This post is about transparency with your advisor. It seems like most problems that PhD students face boil down to communication and transparency: students work on something the advisor doesn’t expect, the advisor has different expectations for number of papers required to graduate, student collaborates with someone when the advisor doesn’t expect them to, etc…

The PLUM group at UMD uses a scrum-style approach to managing research called “PL status.” There’s a nice paper my advisor and Mike Hicks wrote up about this approach that details it, but I can tell you what it is right now:

  • Have everyone meet for 15 minutes three times each week
  • Stand up and talk about what you did, what you’re doing, and what you’re going to do
  • Highlight problems you’re having and arrange to meet offline if necessary

I view the PLUM-scrum as one way to address the issue of transparency between advisors and advisees. It’s not a silver bullet: there have been times when I skipped status for a while, or would kind of reiterate the same vague and high level thing for a few days. But when applied correctly and honestly, I think it helps students and advisors feel on the same page. Obviously for long term disagreements on vision, something longer than a 15 minute meeting will be required. But I think even here the scrum approach pays off, since it helps break down the barriers that eventually fester and cause advisors and advisees to feel like they don’t communicate correctly.

One problem I see among my peer grad students (outside of PL) is that they gradually grow a little distant. This is natural: advisors get overwhelmed with responsibilities and it’s easy to simply assume your (probably very bright) PhD student is doing the right thing and making progress. After all, PhD school is about learning how to do research, and some of that has to be about independent thought and development. The scrum approach helps correct this by requiring students and advisors to maintain some consistent level of plugged-in-ness.
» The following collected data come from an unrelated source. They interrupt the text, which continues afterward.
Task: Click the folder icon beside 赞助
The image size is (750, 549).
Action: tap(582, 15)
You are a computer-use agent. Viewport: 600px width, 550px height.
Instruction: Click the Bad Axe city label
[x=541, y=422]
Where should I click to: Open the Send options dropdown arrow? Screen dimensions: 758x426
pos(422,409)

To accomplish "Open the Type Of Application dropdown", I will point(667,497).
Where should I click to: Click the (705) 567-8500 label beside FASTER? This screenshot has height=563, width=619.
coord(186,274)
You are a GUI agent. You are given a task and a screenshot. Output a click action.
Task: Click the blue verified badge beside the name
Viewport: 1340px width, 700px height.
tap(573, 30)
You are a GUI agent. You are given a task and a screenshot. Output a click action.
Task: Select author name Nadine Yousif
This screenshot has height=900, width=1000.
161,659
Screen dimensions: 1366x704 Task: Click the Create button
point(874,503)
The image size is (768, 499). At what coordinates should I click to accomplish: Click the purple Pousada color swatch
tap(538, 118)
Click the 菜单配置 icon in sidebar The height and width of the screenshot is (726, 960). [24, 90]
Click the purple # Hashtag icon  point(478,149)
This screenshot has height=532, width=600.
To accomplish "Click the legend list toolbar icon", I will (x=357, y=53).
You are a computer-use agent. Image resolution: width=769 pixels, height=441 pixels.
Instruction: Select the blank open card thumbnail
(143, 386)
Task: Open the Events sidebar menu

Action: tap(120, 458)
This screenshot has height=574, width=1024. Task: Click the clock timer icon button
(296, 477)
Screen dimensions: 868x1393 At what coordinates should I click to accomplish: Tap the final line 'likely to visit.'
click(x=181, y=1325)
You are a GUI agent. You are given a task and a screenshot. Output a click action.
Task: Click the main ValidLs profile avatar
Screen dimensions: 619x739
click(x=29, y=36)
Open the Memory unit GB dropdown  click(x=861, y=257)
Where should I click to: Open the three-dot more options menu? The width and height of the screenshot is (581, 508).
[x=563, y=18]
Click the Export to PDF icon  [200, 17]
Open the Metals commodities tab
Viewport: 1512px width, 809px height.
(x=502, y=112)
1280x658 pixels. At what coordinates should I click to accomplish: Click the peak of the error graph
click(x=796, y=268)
I continually see grad students who say something along the lines of “well, my advisor doesn’t really know what I’m doing right now.” This is fine, if it works, but what happens when the grad student has problems? What if they end up working on an area that doesn’t pan out? Or write a paper that ends up being scooped? My theory is that if there’s transparency between the student and advisor, at least they’ll be able to understand what went wrong, and how to improve it in the future.

I’m sure there are tons of ways to maintain transparency between advisors and advisees, but the PLUM-scrum seems to be a fairly lightweight (45 minutes a week for all students) way to do this that offers high potential rewards: catch problems early, mutual assurance that advisors and students are working together, and a more cohesive group dynamic to name a few.